A project that is articulated around an installation that evokes a Waiting Room, an invitation to slow down, to stop, sit down and observe a selection of works that, without waiting, would be imperceptible. A selection of works that emphasize the changing and the mutable, in slight gestures, barely hinted at in the field of vision, at the limit of the visible; apparently inconsequential elements, imperceptible or foreign to the work of art but that are imposed precisely by their lightness and define the works of these artists. It is a tribute to the performativity of the works, to their capacity and sensitivity to generate discourse without making much noise.

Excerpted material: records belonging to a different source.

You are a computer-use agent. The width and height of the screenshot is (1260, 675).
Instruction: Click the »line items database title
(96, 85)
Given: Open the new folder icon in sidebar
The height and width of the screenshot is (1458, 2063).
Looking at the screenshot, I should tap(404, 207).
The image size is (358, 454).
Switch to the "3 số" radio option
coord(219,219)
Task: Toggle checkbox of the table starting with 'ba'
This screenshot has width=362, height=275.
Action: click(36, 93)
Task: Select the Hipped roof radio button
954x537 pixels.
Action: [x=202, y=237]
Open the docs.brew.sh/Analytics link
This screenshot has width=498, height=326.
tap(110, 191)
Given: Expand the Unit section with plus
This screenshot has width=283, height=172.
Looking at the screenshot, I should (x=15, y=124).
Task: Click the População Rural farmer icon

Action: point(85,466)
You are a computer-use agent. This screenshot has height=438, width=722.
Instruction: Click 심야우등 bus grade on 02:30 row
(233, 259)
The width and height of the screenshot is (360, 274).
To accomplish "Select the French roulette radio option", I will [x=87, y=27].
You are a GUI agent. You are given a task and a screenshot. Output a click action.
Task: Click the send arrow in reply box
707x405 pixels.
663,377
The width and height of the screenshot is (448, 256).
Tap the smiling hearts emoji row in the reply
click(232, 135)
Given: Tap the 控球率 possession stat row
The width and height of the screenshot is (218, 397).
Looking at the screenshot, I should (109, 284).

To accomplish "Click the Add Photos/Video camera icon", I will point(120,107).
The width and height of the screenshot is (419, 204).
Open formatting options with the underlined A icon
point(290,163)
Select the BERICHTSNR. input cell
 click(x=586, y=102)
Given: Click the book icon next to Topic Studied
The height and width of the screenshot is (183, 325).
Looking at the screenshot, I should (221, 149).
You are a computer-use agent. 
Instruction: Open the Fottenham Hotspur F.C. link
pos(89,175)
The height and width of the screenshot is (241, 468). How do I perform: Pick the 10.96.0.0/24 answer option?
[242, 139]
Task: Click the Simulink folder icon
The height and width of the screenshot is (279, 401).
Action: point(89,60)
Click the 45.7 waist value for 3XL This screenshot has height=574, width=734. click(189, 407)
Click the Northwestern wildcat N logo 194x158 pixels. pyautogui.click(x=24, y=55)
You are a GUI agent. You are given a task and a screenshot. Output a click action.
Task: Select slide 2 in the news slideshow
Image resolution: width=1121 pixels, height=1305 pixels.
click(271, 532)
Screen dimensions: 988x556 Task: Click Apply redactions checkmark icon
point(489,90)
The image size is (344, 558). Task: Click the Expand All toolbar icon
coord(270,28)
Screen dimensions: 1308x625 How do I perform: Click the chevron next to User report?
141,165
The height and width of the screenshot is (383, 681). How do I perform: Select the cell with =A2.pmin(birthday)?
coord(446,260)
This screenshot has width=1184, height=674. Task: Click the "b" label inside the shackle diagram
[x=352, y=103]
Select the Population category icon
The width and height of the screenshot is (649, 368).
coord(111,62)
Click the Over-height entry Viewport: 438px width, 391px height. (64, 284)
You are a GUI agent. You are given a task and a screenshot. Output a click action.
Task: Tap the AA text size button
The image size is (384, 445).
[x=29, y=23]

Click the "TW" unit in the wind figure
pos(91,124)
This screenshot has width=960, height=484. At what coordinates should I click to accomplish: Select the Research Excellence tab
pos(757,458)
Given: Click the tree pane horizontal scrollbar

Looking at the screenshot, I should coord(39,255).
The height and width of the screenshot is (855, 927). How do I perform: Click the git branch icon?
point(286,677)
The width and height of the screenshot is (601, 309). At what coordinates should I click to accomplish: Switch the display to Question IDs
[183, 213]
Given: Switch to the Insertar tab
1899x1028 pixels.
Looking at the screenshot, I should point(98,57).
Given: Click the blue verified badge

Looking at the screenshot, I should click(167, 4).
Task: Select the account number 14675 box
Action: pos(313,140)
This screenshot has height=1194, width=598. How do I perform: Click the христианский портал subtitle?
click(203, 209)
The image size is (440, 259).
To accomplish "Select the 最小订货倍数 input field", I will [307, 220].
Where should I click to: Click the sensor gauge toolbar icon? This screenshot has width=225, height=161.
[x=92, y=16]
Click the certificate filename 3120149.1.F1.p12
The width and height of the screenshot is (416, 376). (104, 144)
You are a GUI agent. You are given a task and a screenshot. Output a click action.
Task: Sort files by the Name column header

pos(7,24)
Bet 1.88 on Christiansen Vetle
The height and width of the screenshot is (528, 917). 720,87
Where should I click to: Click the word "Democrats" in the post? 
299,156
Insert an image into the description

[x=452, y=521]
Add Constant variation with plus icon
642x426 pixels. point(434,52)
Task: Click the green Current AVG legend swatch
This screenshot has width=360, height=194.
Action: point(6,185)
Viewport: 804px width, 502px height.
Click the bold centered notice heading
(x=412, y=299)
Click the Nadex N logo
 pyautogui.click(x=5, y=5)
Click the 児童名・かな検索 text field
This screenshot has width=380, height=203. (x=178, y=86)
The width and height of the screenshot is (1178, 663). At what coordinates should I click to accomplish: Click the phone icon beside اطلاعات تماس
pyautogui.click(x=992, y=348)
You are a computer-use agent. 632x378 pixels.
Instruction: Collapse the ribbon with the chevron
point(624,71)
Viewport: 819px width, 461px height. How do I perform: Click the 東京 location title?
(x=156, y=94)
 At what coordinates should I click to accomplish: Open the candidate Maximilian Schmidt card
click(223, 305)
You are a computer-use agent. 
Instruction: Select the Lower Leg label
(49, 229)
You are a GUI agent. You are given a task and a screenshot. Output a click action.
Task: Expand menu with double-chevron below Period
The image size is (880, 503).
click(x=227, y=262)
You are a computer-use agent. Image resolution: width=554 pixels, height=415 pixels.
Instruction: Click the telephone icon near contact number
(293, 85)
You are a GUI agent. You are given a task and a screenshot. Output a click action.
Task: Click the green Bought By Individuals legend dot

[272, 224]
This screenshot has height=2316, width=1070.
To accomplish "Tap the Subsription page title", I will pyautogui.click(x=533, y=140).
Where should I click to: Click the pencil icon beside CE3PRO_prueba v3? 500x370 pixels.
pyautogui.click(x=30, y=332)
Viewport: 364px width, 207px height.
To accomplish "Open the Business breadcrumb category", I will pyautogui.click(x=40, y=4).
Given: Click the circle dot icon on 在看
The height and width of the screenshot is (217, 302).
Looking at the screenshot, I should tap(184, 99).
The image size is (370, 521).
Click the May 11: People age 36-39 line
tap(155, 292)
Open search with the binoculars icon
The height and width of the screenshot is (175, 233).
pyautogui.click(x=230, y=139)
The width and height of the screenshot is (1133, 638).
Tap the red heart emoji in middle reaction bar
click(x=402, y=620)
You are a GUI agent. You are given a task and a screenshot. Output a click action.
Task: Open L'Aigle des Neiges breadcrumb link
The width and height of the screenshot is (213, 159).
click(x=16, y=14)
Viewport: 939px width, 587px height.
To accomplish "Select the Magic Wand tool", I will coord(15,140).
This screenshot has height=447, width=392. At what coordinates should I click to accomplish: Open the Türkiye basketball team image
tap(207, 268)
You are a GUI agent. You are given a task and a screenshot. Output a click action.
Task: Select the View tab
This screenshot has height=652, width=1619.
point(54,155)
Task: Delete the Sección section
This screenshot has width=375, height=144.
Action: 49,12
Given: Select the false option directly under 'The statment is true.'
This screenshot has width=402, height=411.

Enric Farrés (1983 Palafrugell) is an artist whose works develop stories in which reality and fiction merge and mingle with each other. His interest lies in exploring the limits of the structures that build reality. For ARCO we have selected a series of works in which what is not there establishes the narrative of the work. Farrés uses unknowns such as the hole in the frame where the signature would be seen, the empty space in the center of the passe-partout or the myopic eyes of an artist trying to paint a landscape as points of departure and commitment to establish and develop a relationship with the potential viewer or collector of the work. Works that trigger situations from which the discourse expands. His interest lies in exploring the limits of the structures that build reality.
This game with the viewer is also key in the works of Bernat Daviu (1985 Fonteta). Daviu is interested in how the phenomena that happen outside or around the work of art define, to a large extent, the experience of the work. This is evident in the paintings of the booth. They are generally monochromatic works that collect shadows of unforeseen elements that usually accompany his (and other) paintings. From indoor plants to cats, flies or the passionate hand of a gallery owner or collector, they interfere and, at the same time, leave an image on the pristine surface of the painting. Daviu is interested in the fact that all these everyday elements, such as the flies in his studio or the collector’s cat that in a momento of rage decides to pounce on the painting with its nails, enter into a dialogue with the Monochrome, a milestone in the history of modern painting. By Daviu are the benches of chairs that will be placed in the middle of the stand and that propose a specific action to the viewer: sit, wait and observe.
The influence of the external in the work of Joana Escoval (1982 Lisbon) is also fundamental. Her work establishes a very particular relationship with her surroundings, paying special attention to nature and its ability to transform and mutate. Aspects that Escoval tries to explore in her installations and sculptures that become changing devices that transmit energy. One cannot help but appreciate how everything is about to disappear or undergo a continuous transformation in her exhibitions, although the perception of these phenomena is not immediate or apparent in the short term. Her works are outlined within the polarity between matter and energy, oscillating and moving away from its limits.
This presentation is an invitation to stop, to wait, to intuit, to reveal, to throw peripheral glances.